Paper No. 140-5
Presentation Time: 2:30 PM
TECTONIC EROSION OF THE HANGING WALL OF THE LARAMIDE LOW-ANGLE SUBDUCTION COMPLEX, SOUTHWEST U.S.A.: ACTINOLITITE, METADIORITE, AND PERIDOTITE INCLUSIONS AND BLOCKS IN THE OROCOPIA SCHIST
HAXEL, Gordon B., US Geological Survey, Flagstaff, AZ 86001; School of Earth and Sustainability, Northern Arizona University, Flagstaff, AZ 86011, JACOBSON, Carl E., Iowa State University, Ames, IA 50011; West Chester University of Pennsylvania, West Chester, PA 19383, EPSTEIN, Gabe S., US Geological Survey, Flagstaff, PA 86001; Lehigh University, Bethlehem, AZ 18015 and WITTKE, James H., Northern Arizona University, Flagstaff, AZ 86011
Schists of the Late Cretaceous Pelona-Orocopia-Rand (POR) low-angle subduction complex contain four types of foreign inclusions or blocks: actinolitite, serpentinite, metadiorite, and peridotite. Actinolitite and serpentinite are widespread; but metadiorite is known only from the Orocopia Schist of southwest Arizona and the southeast corner of California, and peridotite only from the Orocopia Schist at Cemetery Ridge, southwest AZ. Serpentinite is generally too altered to yield much information about its protolith (or has not been studied). Metadiorite has magmatic-arc-like geochemistry (in contrast to the generally MORB-like metabasalt intercalated with the POR schists). One metadiorite body has a concordant U-Pb zircon age (Mukasa et al., 1984: GSA AwP) of 163 Ma, within the age range of the Coast Range ophiolite of western CA. The peridotite at Cemetery Ridge comprises serpentinized dunite, harzburgite, and olivine orthopyroxenite. Orthopyroxene compositions and fluid-mobile-element systematics evince formation and serpentinization in a mantle-wedge (suprasubduction) environment. This peridotite is exotic to the quintessentially continental region of southern AZ, and presumably came from western CA where peridotite is common.

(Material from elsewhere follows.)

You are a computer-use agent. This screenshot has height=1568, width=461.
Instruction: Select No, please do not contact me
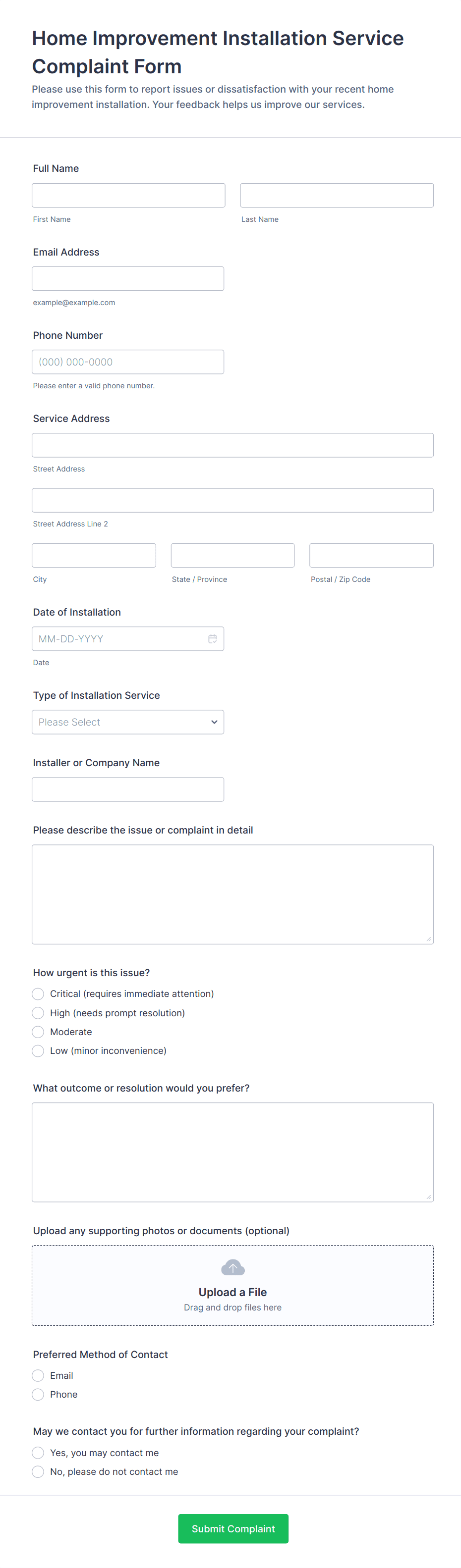[x=38, y=1472]
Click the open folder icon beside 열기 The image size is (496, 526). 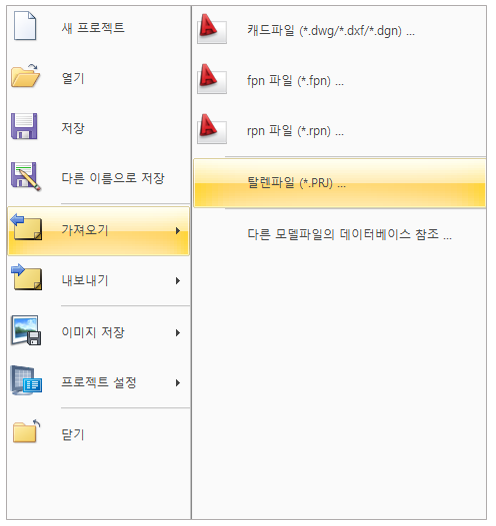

Actinolitite in the POR schists has high concentrations of Cr and Ni (~1000–2000 μg/g), indicating ultramafic affinity or derivation; but the sources of such actinolitite were enigmatic until discovery of the peridotite at Cemetery Ridge. There, intensive mechanical and fluid-mediated interaction between peridotite and enclosing quartzofeldspathic schist has produced voluminous tremolite- or actinolite-bearing metasomatic rocks, including abundant veins and pods of actinolitite marginal to the peridotite. We infer that somewhere along their subduction paths all the POR schists must have come into contact with peridotite, from which they acquired their characteristic actinolitite inclusions.

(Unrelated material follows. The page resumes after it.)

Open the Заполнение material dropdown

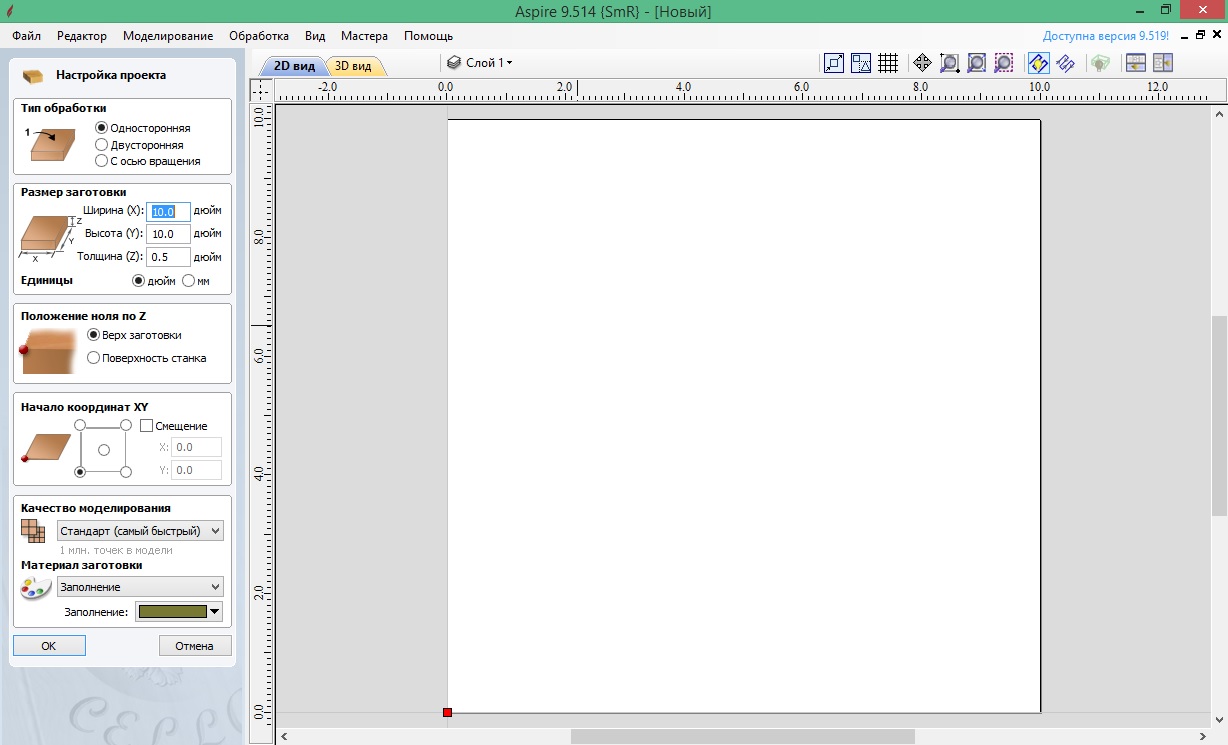140,587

These data and inferences suggest a scenario in which peridotite and diorite were locally eroded or plucked from the base of a Californian Coast Range ophiolite–like terrane in the upper plate of the POR low-angle subduction zone. Interaction of schist and entrained peridotite produced actinolitite, which was then dispersed through the subducting schists.